## THE PROBLEM:
Print exactly the lines of the listing below from the one containing "Where should I" through the final line, both included, and no pictures.

## DATA SHOWN:

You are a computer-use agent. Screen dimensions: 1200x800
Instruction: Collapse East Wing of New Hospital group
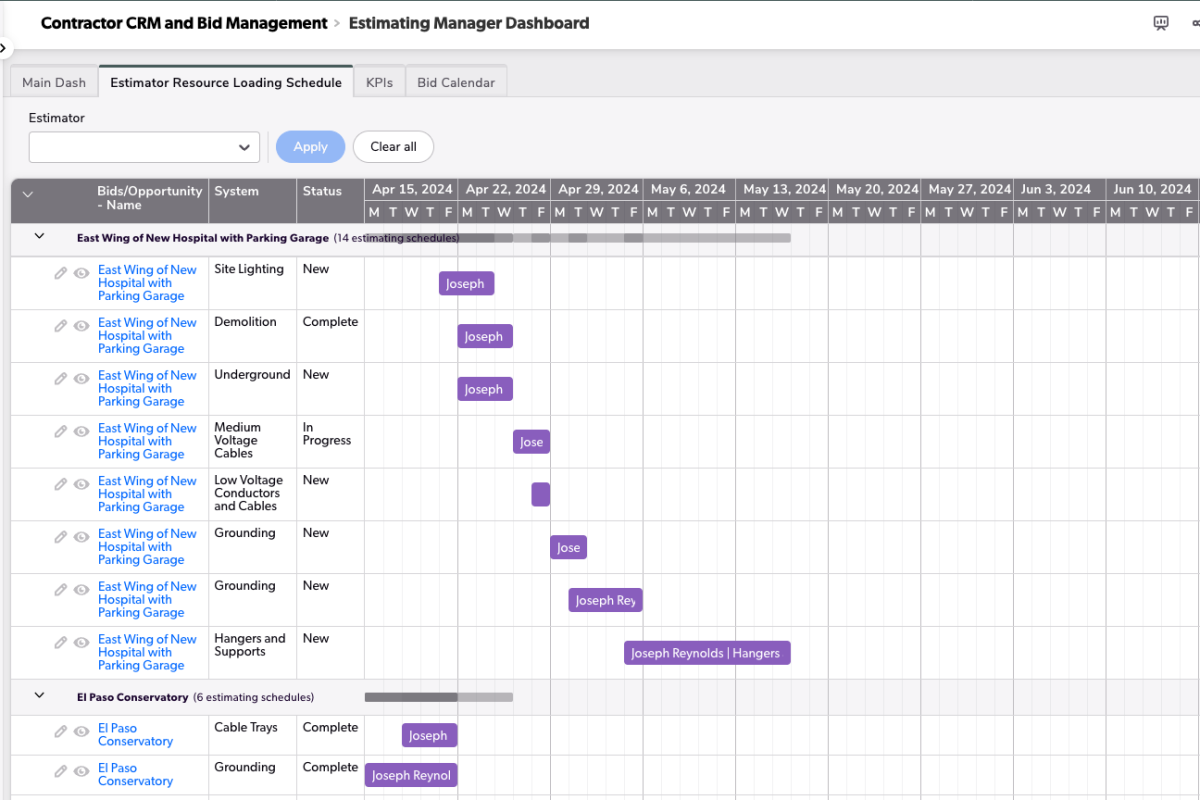click(40, 237)
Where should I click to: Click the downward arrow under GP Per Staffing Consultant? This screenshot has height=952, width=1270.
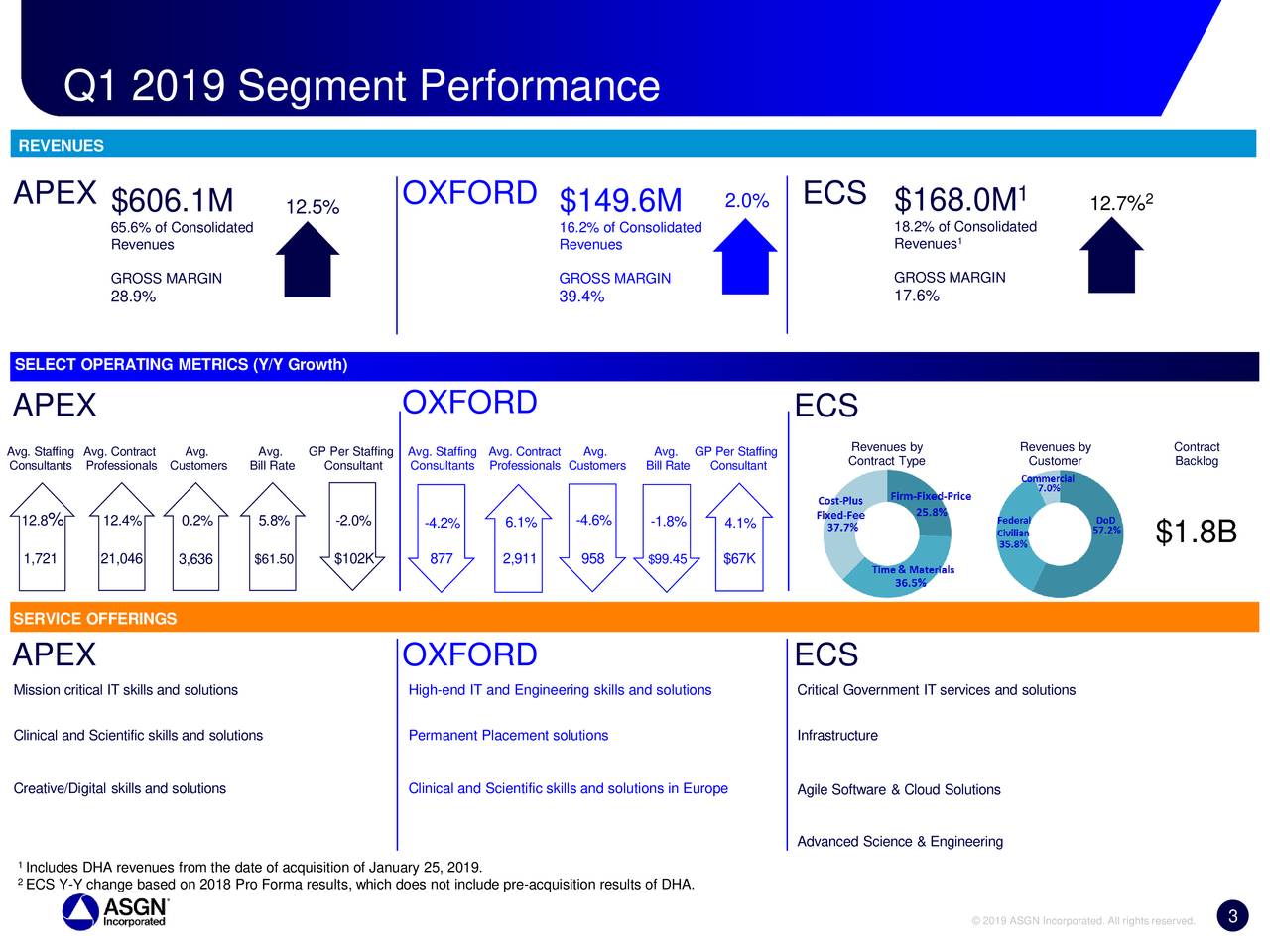pyautogui.click(x=353, y=536)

## ANSWER FOR THIS EXERCISE:
Where should I click to: Click the downward arrow under GP Per Staffing Consultant? This screenshot has height=952, width=1270.
pyautogui.click(x=353, y=536)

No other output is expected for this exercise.